Rural Health Clinic & Professional Services

NOTICE MEDICAL CARE FOR THOSE WHO CANNOT AFFORD TO PAY

 

In accordance with 22 MSRA 396-F (1) and the rules of the State of Maine, this hospital is required to provide Free Care to patients whose income falls below the poverty income guidelines.

 

Size of Family                    2021 Income Guidelines

1……………………………….$19,320

2……………………………….$26,130

3……………………………….$32,940

4……………………………….$39,750

5……………………………….$46,560

6……………………………….$53,370

7……………………………….$60,180

8……………………………….$66,990

Add $6,720 for each additional person.

If you believe you qualify for Free Care, please apply at the Cashier Office.

Before providing Free Care, the hospital will ask for information about your income and also ask you to show that insurance or a governmental medical assistance program will not pay for your care.

 Proof of income (FOR THE LAST 3 MONTHS) is needed at the time of application.

 Services that are not medically necessary are not provided as free care (ex. dental, circumcision, sterilization)     

 

Sliding Fee Scale for those who cannot pay.

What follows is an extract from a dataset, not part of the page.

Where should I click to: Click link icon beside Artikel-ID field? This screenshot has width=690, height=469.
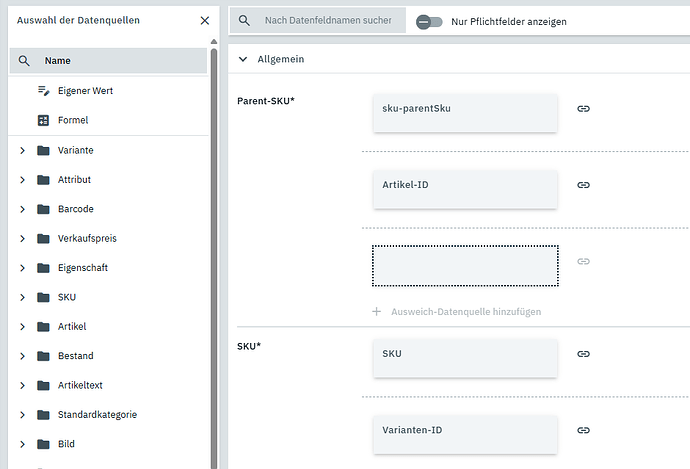pyautogui.click(x=583, y=185)
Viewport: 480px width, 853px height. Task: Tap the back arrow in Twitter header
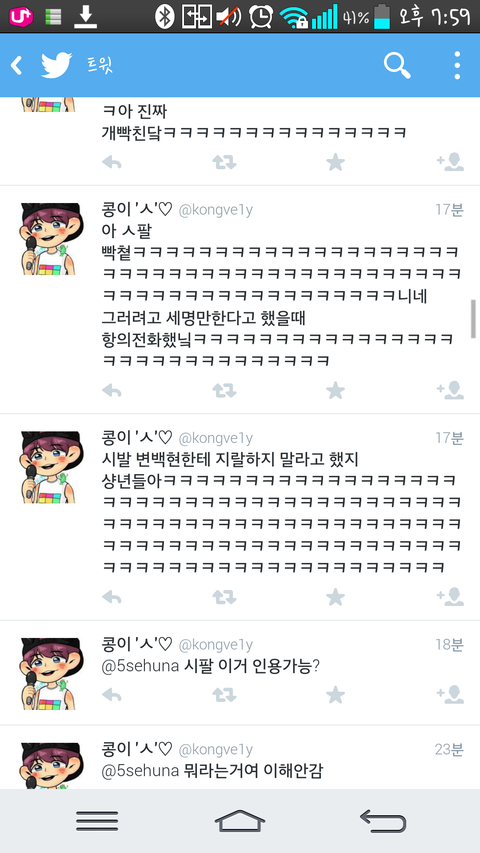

Size of Family If your income is in one of these

columns:

1 19,320 21,252 23,184 25,116 27,048
2 26,130 28,743 31,356 33,969 36,582
3 32,940 36,234 39,528 42,822 46,116
4 39,750 43,725 47,700 51,675 55,650
5 46,560 51,216 55,872 60,528 65,184
6 53,370 58,707 64,044 69,381 74,718
7 60,180 66,198 72,216 78,234 84,252
8 66,990 73,689 80,388 87,087 93,786
You Pay:  

0%

 

20%

 

40%

 

60%

 

80%

Of total bill.

 

If you believe you may qualify for the Sliding Fee Discount, please apply at the Cashier’s Office.  Before providing the discount, we will ask for information about your income.  Also, you will be asked to show proof you are not covered by insurance or a government assistance program.  Proof of income will be needed at time of application.